As an aside it’s dakuten 濁点 and not rakuten 楽天 :slight_smile:

And I think they’re just for emphasis on other characters


So, those characters are actually a combination of two Unicode characters. (U+3082 + U+3099, U+4E8C + U+3099.)

The second one, U+3099, is a combining character, which means that when it is rendered, it is visually combined with the previous character.


Sometimes you might see kanas with dakuten that should not be there, usually in subtitles for Japanese TV shows or anime/manga, that could indicate shouting. For example, if you see " ゙ in a show, that might indicate that someone is shouting AAAAAAAAAAAAAAAAAARGH or something like this, but usually that’s only for things that could ressemble onomatopeias, not も゙


Why didn’t you ask in the thread where you found them?


from what I’ve understood they didn’t find them anywhere
they just typed them and the keyboard created them

Yesterday there was a thread in which those two specific characters were used


oh I didn’t see that one :thinking:

Just cause you can type it doesn’t mean you can read it. As an example, here’s something I can type in English: jknzdfhjkvaybrt vqalbunkvagkhjas.

It wasn’t a glitch, @acm2010 typed them on purpose.

Especially considering 二゙ is actually kanji.


The Unicode is powerful enough to create your own, it can combine them but doesn’t check the rules. He person who types has to ensure that it makes sense, I was just playing a bit with the functionality. [Unicode already includes combined versions for the kana actually in use as well, but having the option to put it anywhere is useful when the Japanese decide to just use a new combination.]

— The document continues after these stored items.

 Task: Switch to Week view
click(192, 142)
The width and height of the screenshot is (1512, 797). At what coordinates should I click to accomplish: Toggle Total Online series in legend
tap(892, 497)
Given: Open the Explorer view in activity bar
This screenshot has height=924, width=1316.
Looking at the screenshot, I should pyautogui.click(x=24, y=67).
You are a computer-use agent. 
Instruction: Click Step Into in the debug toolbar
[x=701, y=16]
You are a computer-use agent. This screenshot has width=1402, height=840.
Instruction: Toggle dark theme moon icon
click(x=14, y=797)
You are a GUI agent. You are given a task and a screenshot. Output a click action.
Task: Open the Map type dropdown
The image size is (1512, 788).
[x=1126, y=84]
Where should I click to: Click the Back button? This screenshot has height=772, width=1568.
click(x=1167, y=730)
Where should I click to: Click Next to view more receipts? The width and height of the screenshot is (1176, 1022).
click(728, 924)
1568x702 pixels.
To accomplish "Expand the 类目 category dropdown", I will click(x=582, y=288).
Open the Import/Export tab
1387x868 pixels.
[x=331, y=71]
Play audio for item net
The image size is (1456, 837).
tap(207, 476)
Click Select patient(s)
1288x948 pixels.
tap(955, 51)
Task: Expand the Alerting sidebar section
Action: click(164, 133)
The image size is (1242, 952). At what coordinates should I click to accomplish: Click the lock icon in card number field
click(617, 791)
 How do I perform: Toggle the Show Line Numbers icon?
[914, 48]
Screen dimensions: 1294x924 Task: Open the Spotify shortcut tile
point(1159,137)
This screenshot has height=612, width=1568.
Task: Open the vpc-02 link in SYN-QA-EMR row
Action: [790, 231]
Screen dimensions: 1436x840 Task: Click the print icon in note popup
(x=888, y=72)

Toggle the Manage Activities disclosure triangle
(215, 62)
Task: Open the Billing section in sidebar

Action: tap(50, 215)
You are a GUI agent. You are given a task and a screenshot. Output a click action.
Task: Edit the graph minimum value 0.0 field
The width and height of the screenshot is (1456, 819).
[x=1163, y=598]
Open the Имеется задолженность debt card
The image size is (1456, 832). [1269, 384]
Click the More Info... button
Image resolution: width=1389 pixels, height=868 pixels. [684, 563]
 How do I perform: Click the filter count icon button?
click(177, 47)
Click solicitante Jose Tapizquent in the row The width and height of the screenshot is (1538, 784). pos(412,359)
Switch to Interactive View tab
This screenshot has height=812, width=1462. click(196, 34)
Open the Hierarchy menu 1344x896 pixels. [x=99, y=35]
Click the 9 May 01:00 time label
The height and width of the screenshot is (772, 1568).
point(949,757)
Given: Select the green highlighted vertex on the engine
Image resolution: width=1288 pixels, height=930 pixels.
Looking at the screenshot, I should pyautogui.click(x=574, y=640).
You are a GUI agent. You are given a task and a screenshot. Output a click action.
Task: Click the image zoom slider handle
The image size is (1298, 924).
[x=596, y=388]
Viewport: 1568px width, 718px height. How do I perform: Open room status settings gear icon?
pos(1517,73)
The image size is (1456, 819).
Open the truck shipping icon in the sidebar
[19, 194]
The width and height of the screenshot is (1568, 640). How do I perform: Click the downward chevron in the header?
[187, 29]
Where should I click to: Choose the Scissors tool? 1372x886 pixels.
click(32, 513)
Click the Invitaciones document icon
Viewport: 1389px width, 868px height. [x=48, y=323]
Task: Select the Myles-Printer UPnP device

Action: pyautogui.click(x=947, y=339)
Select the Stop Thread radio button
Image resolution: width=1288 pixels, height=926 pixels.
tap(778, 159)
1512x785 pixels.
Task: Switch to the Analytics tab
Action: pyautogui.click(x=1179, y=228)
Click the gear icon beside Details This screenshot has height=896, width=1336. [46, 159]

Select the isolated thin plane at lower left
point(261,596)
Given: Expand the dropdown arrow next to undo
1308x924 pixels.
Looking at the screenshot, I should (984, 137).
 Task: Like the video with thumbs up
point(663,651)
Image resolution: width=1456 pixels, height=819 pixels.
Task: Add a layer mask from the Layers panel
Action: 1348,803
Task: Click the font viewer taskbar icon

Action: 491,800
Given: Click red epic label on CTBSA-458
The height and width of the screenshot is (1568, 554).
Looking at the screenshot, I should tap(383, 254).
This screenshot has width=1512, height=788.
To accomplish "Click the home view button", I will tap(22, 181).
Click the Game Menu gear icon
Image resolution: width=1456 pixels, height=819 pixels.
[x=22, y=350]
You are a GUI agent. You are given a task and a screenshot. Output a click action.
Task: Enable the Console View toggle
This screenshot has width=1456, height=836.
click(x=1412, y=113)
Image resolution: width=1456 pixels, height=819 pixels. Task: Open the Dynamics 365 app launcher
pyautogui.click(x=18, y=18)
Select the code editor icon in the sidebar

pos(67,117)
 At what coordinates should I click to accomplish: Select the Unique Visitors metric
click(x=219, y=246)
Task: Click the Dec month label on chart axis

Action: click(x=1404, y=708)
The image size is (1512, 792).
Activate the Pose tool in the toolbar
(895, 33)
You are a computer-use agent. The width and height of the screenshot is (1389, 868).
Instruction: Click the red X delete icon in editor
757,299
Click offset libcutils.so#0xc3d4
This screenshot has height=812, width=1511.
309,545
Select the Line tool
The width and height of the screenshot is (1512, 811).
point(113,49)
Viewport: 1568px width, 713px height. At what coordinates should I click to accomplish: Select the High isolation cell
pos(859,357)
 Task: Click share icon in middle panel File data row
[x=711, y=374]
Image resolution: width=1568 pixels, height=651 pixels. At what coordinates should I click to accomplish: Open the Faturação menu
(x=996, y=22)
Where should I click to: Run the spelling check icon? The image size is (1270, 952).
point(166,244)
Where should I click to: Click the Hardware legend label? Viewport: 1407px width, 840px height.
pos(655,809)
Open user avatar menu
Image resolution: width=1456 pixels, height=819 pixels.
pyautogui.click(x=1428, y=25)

It’s surprising that it works so well across operating systems without doing anything special. I wouldn’t call it a glitch but creative usage.

I declare 車̈ to be read kürümä.


Especially considering 二゙ is actually kanji.

I was thinking of the katakana 二

although they are basically identical, kana ニ kanji 二


It’s actually pretty cool that you can do this.


I could imagine katakana with dakuten in weird places being used for alien languages and whatnot. I haven’t seen that done, but it would seem like an interesting way to convey “strange sounds.”


Well they kinda do weird stuff with あ. I have no idea what sound あ with a dakuten is supposed to make.